🤖 AI Summary
To address incomplete perception in single-agent 3D multi-object tracking (3D MOT) for autonomous driving—caused by occlusions and sensor failures—this paper proposes the first graph signal processing (GSP)-based collaborative multi-vehicle tracking framework. We construct a fully connected graph to model geometric and motion coherence among detection bounding boxes across vehicles, and introduce graph Laplacian regularization to jointly smooth detection errors and enhance cross-vehicle consistency during both localization refinement and trajectory association. This work is the first to systematically integrate the GSP paradigm into collaborative MOT, enabling end-to-end fusion of multi-source LiDAR detections.
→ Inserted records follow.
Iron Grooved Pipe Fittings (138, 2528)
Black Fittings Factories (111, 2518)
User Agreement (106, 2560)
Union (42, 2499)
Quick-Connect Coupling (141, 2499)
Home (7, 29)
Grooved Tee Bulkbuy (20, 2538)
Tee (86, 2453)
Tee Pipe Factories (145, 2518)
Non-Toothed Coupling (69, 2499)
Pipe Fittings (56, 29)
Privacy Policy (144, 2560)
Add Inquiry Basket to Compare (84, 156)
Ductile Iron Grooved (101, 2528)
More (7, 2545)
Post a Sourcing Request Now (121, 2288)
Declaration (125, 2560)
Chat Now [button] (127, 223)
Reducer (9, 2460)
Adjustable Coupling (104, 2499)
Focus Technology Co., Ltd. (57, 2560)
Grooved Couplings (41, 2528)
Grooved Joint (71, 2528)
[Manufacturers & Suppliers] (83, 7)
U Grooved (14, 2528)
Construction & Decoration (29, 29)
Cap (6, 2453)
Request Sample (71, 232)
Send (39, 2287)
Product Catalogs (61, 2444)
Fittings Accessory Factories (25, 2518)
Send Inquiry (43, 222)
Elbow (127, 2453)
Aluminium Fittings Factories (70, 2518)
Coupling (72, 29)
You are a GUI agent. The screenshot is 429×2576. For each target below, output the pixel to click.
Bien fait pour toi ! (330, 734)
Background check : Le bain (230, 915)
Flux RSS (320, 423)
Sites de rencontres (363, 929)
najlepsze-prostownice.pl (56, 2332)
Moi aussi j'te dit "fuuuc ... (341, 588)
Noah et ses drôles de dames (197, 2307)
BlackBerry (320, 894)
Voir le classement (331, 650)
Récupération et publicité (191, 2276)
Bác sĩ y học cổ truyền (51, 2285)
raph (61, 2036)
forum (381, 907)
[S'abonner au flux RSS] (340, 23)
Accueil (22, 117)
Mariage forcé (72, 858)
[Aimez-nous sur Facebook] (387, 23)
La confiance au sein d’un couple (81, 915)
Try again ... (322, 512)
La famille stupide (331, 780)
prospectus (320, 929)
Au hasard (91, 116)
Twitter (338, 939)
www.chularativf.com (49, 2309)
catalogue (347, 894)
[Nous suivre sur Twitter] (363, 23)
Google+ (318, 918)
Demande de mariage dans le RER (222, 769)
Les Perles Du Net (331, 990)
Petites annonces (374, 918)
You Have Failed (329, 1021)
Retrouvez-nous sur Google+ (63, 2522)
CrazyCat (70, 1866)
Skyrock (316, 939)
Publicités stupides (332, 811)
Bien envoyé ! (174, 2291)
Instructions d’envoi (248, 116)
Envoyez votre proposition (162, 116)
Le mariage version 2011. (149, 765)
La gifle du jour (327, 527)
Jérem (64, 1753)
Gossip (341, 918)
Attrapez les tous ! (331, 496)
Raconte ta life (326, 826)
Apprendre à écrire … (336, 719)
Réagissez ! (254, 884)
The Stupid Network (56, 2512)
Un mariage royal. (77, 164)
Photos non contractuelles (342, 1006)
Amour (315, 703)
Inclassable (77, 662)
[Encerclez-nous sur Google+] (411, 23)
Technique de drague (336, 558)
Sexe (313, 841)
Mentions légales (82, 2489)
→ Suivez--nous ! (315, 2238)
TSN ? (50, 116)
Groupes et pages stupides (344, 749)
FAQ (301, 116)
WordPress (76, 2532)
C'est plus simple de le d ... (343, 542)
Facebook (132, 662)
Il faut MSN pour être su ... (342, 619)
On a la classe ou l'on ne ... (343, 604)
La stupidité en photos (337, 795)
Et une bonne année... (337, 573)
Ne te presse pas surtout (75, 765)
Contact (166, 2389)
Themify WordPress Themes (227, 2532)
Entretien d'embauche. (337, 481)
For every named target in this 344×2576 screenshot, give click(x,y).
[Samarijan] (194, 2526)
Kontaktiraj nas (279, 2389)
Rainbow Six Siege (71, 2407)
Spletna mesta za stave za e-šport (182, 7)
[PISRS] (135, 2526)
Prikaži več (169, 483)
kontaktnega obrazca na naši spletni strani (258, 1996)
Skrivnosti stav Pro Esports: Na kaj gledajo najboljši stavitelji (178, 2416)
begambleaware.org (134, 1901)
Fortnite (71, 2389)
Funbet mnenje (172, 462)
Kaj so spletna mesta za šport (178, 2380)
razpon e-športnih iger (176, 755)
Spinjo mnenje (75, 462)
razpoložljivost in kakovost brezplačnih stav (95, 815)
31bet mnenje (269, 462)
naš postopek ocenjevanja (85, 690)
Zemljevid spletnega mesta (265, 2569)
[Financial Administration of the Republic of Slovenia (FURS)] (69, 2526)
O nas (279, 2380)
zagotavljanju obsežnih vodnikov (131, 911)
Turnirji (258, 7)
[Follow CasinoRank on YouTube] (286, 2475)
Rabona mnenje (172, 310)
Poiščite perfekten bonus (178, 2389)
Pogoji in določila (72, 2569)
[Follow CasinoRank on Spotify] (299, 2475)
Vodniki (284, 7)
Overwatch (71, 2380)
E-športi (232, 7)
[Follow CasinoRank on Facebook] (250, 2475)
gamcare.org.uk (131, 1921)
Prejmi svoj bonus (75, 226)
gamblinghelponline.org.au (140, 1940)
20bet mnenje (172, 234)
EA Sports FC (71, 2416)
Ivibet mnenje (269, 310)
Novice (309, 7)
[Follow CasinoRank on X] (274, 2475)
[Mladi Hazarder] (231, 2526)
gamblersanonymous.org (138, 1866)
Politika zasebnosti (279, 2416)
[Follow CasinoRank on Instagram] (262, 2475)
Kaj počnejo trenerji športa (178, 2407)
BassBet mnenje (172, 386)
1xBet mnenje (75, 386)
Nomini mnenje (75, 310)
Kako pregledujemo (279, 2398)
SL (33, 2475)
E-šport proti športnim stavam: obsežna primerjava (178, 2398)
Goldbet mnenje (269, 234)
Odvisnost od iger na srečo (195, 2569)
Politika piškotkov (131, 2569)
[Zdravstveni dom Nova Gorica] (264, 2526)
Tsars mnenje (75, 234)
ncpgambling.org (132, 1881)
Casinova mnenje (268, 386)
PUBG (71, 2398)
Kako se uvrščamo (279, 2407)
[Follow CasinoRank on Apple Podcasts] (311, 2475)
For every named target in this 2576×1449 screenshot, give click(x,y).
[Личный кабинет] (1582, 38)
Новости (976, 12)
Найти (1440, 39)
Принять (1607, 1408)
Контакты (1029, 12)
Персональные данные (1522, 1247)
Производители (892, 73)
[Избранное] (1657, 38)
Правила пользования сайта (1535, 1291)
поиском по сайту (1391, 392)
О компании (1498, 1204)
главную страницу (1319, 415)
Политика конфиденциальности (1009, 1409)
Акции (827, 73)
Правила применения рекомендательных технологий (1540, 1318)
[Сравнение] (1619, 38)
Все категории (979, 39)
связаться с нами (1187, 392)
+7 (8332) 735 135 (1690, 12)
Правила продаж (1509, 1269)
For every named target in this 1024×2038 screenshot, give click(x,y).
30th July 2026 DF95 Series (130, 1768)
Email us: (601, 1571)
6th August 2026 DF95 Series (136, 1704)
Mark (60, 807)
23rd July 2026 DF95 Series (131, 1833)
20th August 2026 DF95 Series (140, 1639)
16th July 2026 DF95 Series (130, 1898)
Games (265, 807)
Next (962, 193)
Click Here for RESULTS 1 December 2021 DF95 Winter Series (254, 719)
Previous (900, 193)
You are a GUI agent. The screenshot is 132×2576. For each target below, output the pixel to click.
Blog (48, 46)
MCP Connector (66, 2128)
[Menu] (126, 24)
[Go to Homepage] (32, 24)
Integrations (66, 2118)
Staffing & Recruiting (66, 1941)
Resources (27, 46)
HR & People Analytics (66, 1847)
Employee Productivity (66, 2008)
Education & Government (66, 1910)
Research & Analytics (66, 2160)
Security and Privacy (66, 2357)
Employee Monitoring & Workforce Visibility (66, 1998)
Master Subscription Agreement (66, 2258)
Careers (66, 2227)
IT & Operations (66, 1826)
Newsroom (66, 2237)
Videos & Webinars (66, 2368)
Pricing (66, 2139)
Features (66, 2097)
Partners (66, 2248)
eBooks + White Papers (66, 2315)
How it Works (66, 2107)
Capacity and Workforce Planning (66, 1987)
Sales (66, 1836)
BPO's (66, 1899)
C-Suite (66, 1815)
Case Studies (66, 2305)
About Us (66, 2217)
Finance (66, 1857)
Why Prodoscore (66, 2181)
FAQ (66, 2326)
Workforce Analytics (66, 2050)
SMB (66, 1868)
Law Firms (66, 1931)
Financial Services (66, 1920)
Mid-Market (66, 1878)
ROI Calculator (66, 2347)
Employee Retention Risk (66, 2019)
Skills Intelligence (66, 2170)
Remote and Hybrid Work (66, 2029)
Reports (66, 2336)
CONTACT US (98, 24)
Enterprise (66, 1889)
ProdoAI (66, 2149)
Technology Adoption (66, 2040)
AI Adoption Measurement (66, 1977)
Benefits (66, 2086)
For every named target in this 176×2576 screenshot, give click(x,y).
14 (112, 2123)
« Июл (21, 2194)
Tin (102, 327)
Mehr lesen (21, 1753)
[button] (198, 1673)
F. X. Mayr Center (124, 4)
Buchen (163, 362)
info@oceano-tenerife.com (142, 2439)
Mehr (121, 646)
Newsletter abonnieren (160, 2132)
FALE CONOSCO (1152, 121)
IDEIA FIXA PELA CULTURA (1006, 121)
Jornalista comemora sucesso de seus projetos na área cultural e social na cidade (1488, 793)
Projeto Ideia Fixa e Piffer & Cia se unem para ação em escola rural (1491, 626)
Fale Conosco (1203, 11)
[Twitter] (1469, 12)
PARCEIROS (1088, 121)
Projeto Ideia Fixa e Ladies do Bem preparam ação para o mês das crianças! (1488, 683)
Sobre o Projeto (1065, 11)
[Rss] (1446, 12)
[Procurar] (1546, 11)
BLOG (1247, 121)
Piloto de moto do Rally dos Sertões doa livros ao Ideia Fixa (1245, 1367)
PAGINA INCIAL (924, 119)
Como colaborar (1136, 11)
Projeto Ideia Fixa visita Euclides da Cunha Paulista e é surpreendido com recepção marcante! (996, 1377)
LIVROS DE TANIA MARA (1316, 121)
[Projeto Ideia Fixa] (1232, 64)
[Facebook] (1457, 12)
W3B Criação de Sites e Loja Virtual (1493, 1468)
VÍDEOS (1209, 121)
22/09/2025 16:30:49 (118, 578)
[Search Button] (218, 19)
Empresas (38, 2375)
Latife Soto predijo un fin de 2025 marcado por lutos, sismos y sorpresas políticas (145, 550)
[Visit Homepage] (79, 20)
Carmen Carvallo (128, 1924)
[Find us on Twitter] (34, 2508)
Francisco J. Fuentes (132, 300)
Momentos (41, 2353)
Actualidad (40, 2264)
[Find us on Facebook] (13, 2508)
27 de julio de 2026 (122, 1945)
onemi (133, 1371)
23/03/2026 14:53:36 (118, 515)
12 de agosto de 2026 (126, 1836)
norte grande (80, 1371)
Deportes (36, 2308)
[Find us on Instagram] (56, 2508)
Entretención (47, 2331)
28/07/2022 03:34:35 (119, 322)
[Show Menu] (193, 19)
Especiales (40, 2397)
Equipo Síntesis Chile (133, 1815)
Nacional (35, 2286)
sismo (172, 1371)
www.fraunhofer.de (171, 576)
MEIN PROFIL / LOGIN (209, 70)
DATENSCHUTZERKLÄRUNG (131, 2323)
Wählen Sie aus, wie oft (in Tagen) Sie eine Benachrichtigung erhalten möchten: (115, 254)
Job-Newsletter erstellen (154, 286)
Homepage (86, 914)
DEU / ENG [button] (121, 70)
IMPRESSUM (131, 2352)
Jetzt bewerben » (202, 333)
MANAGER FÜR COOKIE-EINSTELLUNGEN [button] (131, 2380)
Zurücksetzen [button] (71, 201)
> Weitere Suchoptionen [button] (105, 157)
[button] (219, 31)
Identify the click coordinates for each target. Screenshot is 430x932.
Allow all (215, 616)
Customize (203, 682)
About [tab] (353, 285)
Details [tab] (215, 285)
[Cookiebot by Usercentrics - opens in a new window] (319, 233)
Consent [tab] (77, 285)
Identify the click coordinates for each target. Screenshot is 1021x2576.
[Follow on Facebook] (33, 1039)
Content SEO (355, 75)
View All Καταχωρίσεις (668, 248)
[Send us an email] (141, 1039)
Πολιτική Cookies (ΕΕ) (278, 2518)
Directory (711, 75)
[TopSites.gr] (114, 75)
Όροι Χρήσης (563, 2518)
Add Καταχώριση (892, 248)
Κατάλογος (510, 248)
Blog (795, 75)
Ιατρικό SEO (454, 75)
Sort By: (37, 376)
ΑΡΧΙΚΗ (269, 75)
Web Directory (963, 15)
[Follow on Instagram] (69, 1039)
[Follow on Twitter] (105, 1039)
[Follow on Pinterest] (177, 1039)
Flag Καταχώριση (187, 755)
Evaluated on the real-world V2V4Real dataset, our method achieves +4.2% MOTA and +5.8% IDF1 over state-of-the-art approaches such as DMSTrack, demonstrating significant performance gains in robustness and accuracy.
📝 Abstract
Multi-Object Tracking (MOT) plays a crucial role in autonomous driving systems, as it lays the foundations for advanced perception and precise path planning modules. Nonetheless, single agent based MOT lacks in sensing surroundings due to occlusions, sensors failures, etc. Hence, the integration of multiagent information is essential for comprehensive understanding of the environment. This paper proposes a novel Cooperative MOT framework for tracking objects in 3D LiDAR scene by formulating and solving a graph topology-aware optimization problem so as to fuse information coming from multiple vehicles. By exploiting a fully connected graph topology defined by the detected bounding boxes, we employ the Graph Laplacian processing optimization technique to smooth the position error of bounding boxes and effectively combine them. In that manner, we reveal and leverage inherent coherences of diverse multi-agent detections, and associate the refined bounding boxes to tracked objects at two stages, optimizing localization and tracking accuracies. An extensive evaluation study has been conducted, using the real-world V2V4Real dataset, where the proposed method significantly outperforms the baseline frameworks, including the state-of-the-art deep-learning DMSTrack and V2V4Real, in various testing sequences.